Note that one of the primary objectives of this study is to establish a method that addresses some of the major limitations for estimating time variations of observation-based freshwater discharge to the global ocean, particularly for the recent past. In order to establish a robust estimate of global discharge, we have utilized a variety of the most commonly used, currently available datasets for each of the individual components of global-ocean mass balance, many of which do not yet include individual error estimates. The uniqueness of the computed discharge estimates therefore necessitated the quantification of uncertainty as a measure of variance in the estimated monthly global discharge values. Hence instrument errors, those due to changes in sensors and retrieval algorithms over time, and other associated errors, may percolate into the computed discharge estimates and are not explicitly represented by the error bars in Fig. 1. The quantification of instrument- and algorithm-specific errors, though important, is beyond the scope of this study,

Differences among ensemble members in Fig. 1 reflect on the current ability to close the global-ocean mass balance. Some monthly discharge values, mostly those estimated using E from SSM/I, are negative and thus unrealistic. Nevertheless, the ensemble mean, in our consideration, is the most robust representation of the seasonal cycle of global freshwater discharge currently available, save for 2 mo in 1994–1995 (see Data and Methods for details).

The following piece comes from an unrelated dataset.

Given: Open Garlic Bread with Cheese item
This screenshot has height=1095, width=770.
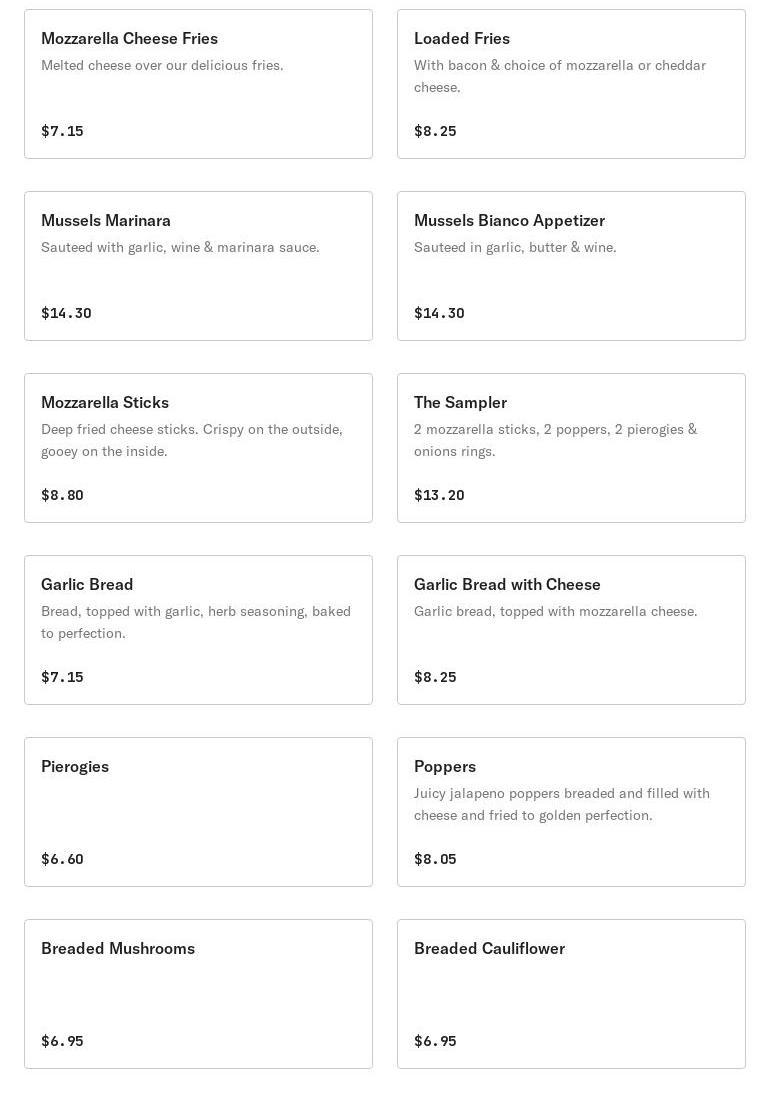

We note here the existence of strong interannual fluctuations in the global hydrological cycle over two consecutive short time periods. We performed a first-order attribution of the variations in global discharge by assessing the coherence of two commonly used climate indices with computed discharge time series. Shown in Fig. 2A is the Bivariate El Niño Southern Oscillation (ENSO) Timeseries (BEST) Index (26) and the most commonly used Niño 3.4 Index (27). Although the “BEST” index is representative of both the temperature and pressure changes associated with the El Niño and La Niña phases of ENSO cycle in the equatorial Pacific Ocean, Niño 3.4 is only related to sea surface temperature (SST) changes in the region. Positive and negative values of these indices are indicative of an El Niño and a La Niña condition, respectively. Results reveal a strong anticorrelated relationship between R and the ENSO indices, BEST (R = -0.48, p < 0.001) and Niño 3.4 (R = -0.44, p < 0.001), such that El Niño events produce less than normal R, whereas La Niña events produce higher than normal R. However, it is likely that warmer SSTs associated with the 1997–1998 El Niño event (the strongest on record; 12) resulted in the strong increase in evaporation, ultimately fueling terrestrial precipitation and a large increase in R during 199412–199906 (Fig. 1, Inset).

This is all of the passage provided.